▶ [Goal of the exercise] The word "computer" marks the lines you need; copy each of them from the data.

+++

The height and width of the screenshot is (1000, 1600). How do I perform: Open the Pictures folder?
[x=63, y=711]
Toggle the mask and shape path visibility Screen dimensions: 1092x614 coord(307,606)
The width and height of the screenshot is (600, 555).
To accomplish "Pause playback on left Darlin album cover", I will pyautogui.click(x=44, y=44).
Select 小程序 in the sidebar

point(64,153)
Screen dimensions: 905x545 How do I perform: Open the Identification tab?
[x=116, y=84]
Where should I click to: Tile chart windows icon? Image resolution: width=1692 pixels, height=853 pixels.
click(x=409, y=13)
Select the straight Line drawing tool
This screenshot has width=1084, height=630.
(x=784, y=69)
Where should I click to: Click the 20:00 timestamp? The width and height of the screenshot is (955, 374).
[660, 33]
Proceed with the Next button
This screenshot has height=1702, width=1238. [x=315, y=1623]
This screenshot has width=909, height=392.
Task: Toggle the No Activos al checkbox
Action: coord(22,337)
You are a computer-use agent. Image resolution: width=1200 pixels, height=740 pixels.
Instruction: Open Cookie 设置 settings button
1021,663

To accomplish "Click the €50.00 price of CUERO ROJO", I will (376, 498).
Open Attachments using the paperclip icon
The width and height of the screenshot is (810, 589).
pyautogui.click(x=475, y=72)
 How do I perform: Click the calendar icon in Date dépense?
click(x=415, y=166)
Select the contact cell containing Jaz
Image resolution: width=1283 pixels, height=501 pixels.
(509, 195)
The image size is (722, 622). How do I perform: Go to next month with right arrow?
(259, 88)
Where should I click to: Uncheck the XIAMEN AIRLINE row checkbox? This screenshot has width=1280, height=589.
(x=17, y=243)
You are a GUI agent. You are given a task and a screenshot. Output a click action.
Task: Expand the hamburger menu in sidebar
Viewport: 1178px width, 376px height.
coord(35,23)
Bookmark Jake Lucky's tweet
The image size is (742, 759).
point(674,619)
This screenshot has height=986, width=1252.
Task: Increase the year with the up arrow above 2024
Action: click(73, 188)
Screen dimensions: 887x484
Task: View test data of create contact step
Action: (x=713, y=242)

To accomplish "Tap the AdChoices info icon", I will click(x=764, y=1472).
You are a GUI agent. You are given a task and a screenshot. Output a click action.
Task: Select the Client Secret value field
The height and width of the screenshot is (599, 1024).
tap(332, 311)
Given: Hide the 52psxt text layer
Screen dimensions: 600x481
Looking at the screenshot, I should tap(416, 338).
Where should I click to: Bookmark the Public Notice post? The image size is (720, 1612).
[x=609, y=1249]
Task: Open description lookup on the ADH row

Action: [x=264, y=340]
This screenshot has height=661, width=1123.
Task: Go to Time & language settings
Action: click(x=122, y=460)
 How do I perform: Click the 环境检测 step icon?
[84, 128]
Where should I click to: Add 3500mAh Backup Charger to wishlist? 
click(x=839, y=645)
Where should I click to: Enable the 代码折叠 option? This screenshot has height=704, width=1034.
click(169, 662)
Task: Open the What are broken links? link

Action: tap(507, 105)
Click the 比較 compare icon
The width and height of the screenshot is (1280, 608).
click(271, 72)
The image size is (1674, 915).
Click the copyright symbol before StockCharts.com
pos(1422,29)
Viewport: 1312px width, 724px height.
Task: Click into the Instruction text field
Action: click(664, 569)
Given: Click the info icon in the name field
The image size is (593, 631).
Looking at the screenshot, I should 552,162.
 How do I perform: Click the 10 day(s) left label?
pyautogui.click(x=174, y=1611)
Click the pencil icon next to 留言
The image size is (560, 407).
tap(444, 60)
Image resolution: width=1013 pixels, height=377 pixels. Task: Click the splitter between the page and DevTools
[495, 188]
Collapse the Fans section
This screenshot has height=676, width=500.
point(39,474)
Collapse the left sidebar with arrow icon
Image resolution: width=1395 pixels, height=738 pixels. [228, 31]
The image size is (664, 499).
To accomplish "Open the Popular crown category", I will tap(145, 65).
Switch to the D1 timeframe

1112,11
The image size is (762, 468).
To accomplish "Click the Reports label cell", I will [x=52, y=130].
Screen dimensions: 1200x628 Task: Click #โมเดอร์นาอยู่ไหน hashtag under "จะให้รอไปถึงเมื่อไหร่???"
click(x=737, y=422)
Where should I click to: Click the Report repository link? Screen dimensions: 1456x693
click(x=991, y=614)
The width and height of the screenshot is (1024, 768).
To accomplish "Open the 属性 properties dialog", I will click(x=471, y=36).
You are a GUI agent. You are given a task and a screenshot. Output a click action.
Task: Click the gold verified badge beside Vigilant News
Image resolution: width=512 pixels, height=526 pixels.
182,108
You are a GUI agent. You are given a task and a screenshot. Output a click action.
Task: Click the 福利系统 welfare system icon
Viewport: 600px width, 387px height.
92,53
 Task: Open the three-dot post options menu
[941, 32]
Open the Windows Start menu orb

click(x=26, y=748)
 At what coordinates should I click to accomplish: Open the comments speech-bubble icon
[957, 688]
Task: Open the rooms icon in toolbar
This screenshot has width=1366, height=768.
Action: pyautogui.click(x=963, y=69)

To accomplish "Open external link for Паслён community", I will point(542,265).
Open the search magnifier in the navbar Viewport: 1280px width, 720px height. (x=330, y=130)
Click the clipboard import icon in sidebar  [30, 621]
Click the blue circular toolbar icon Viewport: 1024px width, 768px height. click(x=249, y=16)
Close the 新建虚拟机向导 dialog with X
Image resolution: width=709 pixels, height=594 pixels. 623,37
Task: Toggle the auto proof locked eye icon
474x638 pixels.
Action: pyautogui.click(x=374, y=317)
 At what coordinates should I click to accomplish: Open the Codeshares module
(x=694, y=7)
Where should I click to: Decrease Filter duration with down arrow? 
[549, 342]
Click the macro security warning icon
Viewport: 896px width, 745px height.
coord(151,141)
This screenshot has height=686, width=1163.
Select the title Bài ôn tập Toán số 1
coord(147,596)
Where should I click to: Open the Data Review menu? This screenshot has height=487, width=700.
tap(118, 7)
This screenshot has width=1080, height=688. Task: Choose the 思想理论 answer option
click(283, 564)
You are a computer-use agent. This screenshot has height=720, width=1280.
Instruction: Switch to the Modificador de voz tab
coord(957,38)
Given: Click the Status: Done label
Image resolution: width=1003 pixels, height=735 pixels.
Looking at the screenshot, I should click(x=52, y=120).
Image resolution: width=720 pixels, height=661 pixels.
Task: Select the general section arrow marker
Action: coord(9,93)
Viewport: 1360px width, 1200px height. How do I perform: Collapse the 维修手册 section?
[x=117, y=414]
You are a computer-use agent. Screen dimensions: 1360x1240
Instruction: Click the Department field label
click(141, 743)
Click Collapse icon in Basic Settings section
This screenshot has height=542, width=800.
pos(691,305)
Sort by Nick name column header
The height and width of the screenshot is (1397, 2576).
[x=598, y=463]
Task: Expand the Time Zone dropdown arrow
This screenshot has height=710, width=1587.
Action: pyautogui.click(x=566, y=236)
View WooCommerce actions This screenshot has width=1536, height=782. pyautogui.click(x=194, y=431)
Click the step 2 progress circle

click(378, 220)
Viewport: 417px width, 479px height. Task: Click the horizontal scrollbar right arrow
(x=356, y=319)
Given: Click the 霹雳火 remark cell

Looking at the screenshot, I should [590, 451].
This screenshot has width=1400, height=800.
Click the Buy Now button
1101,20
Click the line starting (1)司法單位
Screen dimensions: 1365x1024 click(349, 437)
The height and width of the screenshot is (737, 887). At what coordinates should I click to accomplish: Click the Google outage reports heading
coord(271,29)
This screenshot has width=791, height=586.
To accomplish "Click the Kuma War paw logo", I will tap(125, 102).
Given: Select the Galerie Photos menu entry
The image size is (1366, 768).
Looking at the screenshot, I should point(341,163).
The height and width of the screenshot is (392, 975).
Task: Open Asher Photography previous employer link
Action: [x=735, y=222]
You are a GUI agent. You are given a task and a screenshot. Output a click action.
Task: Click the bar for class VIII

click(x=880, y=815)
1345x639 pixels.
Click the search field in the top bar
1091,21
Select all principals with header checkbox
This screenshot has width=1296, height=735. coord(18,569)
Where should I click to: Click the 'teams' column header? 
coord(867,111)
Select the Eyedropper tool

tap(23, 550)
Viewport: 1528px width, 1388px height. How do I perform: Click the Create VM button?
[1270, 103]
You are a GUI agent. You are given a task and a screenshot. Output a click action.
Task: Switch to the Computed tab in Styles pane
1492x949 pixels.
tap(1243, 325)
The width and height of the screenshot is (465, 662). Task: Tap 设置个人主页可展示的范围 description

+++

▶ [Your response]
You are a computer-use agent. Image resolution: width=1200 pixels, height=740 pixels.
You are a computer-use agent. This screenshot has height=720, width=1280.
You are a computer-use agent. Screen dimensions: 1360x1240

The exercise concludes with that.